Tuesday 7 December 2010

Genova

Writer-director Michael Winterbottom and lead actor Colin Firth joined forces on a 2008 romance and family drama. It was never distributed in the USA, although a couple of trade journals reviewed it favourably. Its only marketable points in the States would have been its main supporting actress, Catherine Keener, and its location work in a pretty ancient Italian city, Genova. But potential art-house audiences couldn't be expected to flock to a tale of two young daughters of an English professor (Firth), all seeking a new start in Italy after the death of their mother/wife in a car crash.

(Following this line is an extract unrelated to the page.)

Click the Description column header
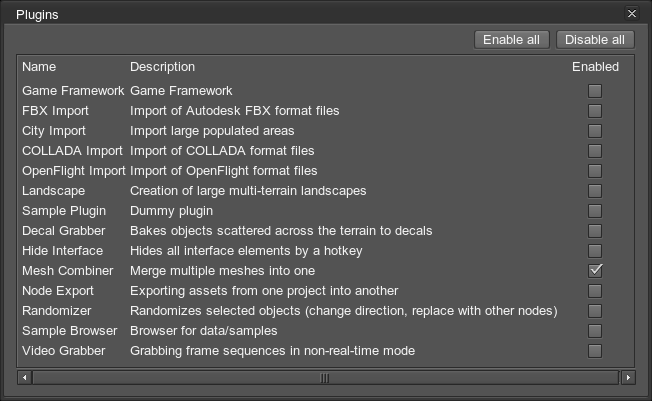Viewport: 652px width, 401px height. click(x=162, y=67)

The father, who'd had a youthful fling with an American colleague (Keener), starts an affair with a young student. The older daughter has a secret relationship with an Italian youth, the younger girl sees the ghost of the mother she accidentally killed ... yet all's well that must end well in such an exquisite environment.

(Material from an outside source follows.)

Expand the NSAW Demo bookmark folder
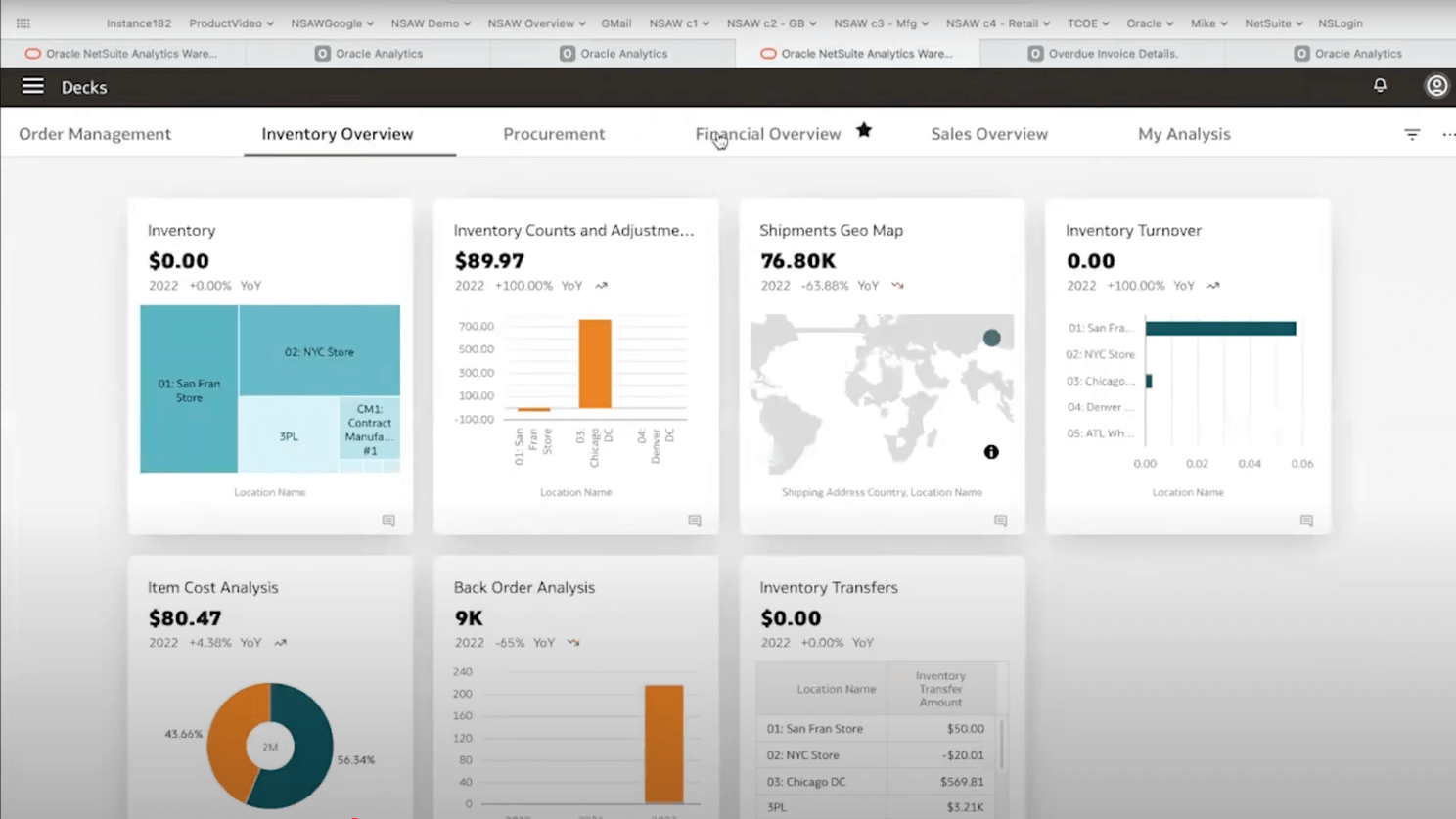This screenshot has height=819, width=1456. coord(430,23)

Laurence Coriat wrote the screenplay, which follows the path taken by a British family in his first (1999) movie, Wonderland, on which he also worked with Winterbottom. An even more frequent collaborator partnered the director on the cinematography, Danish Marcel (9 Songs, 24 Hour Party People) Zyskind. Winterbottom's usual penchant for improvised dialogue is also evident, tediously so in too many "natural" scenes when messy conversations needed pruning.

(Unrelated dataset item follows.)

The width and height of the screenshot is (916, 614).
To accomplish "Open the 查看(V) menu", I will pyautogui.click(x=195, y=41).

Winterbottom cobbled together some finely-photographed outdoor settings (narrow lanes, crowded beaches, coastal scenery) and set designs (darkened bars, shadowy bedrooms). But he
hasn't identified this beautiful bustling Italian port-city's eerie beauty in the way that Nicolas Roeg's Don't Look Now captured Venice as the vital feature in a mystery movie. The mystery element, which should be closer to a horror motif in the lonely younger daughter's visions of her dead mother, is highlighted ineffectively and too late in the movie. The high-pitched nightmares of the young girl needed to build a tension, as did the older daughter's clandestine affair and their father's re-discovery of loving feelings.

British viewers may enjoy an unexpected laugh early in the movie, when the family flies to Europe on Ryanair and receives immaculate consideration and speedy service from a stewardess. Such product placement may be valuable PR but in Europe it's far-from-subliminal comedy too.